### [Task statement]
Beginning with the first line, copy out each line of the material until the line containing "Alpine (1223, 1690)" has been copied as well.

### [Provided data]
* * *

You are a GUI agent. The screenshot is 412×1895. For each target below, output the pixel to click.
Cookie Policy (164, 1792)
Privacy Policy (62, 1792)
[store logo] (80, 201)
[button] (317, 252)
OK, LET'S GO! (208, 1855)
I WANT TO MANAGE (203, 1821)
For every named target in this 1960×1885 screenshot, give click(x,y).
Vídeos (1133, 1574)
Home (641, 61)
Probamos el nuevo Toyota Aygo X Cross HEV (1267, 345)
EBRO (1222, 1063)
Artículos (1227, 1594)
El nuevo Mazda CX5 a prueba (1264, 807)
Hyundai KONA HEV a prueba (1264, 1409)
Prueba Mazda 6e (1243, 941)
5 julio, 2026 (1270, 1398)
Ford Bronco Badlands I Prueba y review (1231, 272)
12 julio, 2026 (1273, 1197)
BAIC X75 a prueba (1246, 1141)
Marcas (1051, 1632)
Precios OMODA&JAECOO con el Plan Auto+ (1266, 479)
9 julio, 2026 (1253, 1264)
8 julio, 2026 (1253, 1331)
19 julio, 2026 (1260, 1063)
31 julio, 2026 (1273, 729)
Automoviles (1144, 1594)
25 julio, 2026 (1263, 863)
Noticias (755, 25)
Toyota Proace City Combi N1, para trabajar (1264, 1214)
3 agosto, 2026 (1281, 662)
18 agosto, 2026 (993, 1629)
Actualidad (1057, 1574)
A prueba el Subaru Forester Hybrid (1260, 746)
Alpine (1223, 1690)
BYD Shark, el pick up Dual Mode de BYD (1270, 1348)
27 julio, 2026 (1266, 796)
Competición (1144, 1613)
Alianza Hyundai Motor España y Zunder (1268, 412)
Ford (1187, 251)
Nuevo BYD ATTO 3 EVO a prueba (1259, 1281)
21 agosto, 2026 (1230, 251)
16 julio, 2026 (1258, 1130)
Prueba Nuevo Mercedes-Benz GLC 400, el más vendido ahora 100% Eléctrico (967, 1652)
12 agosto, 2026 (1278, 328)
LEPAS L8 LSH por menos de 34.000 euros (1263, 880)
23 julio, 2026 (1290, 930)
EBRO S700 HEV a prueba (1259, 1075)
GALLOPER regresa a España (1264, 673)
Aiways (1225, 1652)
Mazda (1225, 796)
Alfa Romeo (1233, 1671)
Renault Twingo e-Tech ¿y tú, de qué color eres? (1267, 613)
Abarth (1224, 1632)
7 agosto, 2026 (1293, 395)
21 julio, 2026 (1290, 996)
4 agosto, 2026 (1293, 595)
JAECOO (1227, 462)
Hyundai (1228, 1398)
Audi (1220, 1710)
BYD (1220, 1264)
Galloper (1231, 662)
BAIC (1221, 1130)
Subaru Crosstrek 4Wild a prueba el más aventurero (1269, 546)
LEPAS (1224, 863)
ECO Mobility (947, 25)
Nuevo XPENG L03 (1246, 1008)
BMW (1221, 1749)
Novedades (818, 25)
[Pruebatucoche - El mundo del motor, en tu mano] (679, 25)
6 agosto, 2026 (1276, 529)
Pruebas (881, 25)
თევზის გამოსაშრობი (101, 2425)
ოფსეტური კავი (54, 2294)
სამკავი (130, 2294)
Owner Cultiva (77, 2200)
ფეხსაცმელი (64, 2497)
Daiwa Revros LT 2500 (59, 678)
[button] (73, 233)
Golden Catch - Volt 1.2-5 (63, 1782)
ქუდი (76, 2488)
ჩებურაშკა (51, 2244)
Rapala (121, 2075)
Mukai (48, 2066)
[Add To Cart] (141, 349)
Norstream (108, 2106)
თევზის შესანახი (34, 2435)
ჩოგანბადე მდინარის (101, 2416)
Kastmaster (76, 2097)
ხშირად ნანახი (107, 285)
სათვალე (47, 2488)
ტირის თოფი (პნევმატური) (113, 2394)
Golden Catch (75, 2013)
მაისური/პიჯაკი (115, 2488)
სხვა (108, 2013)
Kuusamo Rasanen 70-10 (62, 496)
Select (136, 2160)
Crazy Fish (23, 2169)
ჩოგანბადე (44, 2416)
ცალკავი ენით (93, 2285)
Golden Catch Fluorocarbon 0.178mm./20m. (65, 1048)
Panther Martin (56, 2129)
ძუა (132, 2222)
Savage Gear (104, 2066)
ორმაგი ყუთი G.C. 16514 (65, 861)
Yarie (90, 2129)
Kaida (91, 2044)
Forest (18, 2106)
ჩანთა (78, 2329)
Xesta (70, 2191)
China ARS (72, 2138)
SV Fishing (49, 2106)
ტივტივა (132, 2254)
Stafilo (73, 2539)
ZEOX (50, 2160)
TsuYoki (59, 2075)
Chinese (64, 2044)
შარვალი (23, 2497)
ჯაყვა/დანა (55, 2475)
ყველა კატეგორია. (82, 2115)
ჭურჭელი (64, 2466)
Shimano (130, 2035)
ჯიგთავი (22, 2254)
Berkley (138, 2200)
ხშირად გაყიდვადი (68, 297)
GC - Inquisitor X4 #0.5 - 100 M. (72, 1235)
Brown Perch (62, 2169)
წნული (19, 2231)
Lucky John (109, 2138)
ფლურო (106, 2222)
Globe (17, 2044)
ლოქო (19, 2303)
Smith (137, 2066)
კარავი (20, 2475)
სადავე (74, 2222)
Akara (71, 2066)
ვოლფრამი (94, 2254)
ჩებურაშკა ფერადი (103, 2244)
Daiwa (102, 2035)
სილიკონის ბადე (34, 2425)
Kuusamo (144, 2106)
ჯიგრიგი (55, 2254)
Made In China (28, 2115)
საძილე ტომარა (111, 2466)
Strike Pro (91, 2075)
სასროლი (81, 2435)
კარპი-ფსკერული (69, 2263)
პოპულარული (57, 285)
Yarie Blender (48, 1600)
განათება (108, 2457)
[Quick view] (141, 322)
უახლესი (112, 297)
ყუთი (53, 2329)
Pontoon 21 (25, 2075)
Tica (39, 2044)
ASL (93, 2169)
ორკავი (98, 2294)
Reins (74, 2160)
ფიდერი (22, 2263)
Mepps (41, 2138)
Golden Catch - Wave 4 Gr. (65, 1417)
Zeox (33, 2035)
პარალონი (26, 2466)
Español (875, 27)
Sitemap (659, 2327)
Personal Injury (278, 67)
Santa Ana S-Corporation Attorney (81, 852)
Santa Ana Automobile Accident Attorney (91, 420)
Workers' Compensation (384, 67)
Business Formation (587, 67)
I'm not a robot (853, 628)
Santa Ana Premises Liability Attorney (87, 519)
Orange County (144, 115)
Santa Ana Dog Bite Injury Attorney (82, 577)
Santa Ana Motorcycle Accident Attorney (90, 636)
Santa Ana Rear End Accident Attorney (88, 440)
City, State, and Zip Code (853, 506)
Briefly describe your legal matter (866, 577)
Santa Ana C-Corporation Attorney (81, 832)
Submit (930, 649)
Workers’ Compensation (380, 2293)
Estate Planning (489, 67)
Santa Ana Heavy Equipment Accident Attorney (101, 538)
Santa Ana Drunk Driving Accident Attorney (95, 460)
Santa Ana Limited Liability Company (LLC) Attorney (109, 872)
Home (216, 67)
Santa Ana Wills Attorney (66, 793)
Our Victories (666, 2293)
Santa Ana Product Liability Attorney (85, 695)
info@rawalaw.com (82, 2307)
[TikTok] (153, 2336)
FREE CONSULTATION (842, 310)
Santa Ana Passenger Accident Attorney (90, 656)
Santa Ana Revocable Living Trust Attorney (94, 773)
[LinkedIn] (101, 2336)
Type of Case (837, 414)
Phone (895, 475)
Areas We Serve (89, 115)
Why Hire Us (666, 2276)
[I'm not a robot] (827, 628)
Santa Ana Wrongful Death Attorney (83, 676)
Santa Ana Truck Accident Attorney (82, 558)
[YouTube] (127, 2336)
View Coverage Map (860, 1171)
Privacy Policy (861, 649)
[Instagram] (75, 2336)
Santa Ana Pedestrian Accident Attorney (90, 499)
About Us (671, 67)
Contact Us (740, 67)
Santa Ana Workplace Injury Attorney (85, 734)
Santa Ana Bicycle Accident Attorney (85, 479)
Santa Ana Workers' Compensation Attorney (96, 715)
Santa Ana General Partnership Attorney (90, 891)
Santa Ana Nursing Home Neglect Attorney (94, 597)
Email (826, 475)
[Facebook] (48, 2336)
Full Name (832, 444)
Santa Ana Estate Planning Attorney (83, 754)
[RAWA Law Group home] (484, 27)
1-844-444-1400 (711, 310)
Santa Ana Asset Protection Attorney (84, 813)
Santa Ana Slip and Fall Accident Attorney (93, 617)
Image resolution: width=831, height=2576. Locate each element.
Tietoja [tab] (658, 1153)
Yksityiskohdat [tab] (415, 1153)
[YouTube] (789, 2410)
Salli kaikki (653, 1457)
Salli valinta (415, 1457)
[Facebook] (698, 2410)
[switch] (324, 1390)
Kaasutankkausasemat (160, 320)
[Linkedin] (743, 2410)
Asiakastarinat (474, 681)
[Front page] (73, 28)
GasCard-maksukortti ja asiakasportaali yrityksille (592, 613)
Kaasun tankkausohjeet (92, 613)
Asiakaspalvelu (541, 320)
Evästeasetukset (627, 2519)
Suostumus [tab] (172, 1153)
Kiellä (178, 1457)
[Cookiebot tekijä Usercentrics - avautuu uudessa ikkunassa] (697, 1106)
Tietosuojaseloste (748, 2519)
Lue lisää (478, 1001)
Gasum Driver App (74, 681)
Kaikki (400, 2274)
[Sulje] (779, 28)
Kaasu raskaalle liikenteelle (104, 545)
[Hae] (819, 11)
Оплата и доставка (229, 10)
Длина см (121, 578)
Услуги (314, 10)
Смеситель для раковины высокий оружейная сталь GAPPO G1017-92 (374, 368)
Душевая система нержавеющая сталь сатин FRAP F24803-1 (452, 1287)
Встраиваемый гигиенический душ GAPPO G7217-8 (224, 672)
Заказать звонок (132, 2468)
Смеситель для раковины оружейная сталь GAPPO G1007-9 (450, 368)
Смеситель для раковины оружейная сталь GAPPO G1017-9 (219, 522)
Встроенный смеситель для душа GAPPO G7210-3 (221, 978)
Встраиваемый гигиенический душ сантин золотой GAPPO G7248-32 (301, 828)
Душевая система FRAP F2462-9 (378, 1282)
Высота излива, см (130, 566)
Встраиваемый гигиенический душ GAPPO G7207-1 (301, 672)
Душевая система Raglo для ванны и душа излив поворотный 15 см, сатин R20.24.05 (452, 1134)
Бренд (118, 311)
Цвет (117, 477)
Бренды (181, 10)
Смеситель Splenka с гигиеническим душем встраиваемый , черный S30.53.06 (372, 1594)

* * *

### [Response to this task]
You are a GUI agent. The screenshot is 412×1895. For each target below, output the pixel to click.
Cookie Policy (164, 1792)
Privacy Policy (62, 1792)
[store logo] (80, 201)
[button] (317, 252)
OK, LET'S GO! (208, 1855)
I WANT TO MANAGE (203, 1821)
For every named target in this 1960×1885 screenshot, give click(x,y).
Vídeos (1133, 1574)
Home (641, 61)
Probamos el nuevo Toyota Aygo X Cross HEV (1267, 345)
EBRO (1222, 1063)
Artículos (1227, 1594)
El nuevo Mazda CX5 a prueba (1264, 807)
Hyundai KONA HEV a prueba (1264, 1409)
Prueba Mazda 6e (1243, 941)
5 julio, 2026 (1270, 1398)
Ford Bronco Badlands I Prueba y review (1231, 272)
12 julio, 2026 (1273, 1197)
BAIC X75 a prueba (1246, 1141)
Marcas (1051, 1632)
Precios OMODA&JAECOO con el Plan Auto+ (1266, 479)
9 julio, 2026 (1253, 1264)
8 julio, 2026 (1253, 1331)
19 julio, 2026 (1260, 1063)
31 julio, 2026 (1273, 729)
Automoviles (1144, 1594)
25 julio, 2026 (1263, 863)
Noticias (755, 25)
Toyota Proace City Combi N1, para trabajar (1264, 1214)
3 agosto, 2026 (1281, 662)
18 agosto, 2026 (993, 1629)
Actualidad (1057, 1574)
A prueba el Subaru Forester Hybrid (1260, 746)
Alpine (1223, 1690)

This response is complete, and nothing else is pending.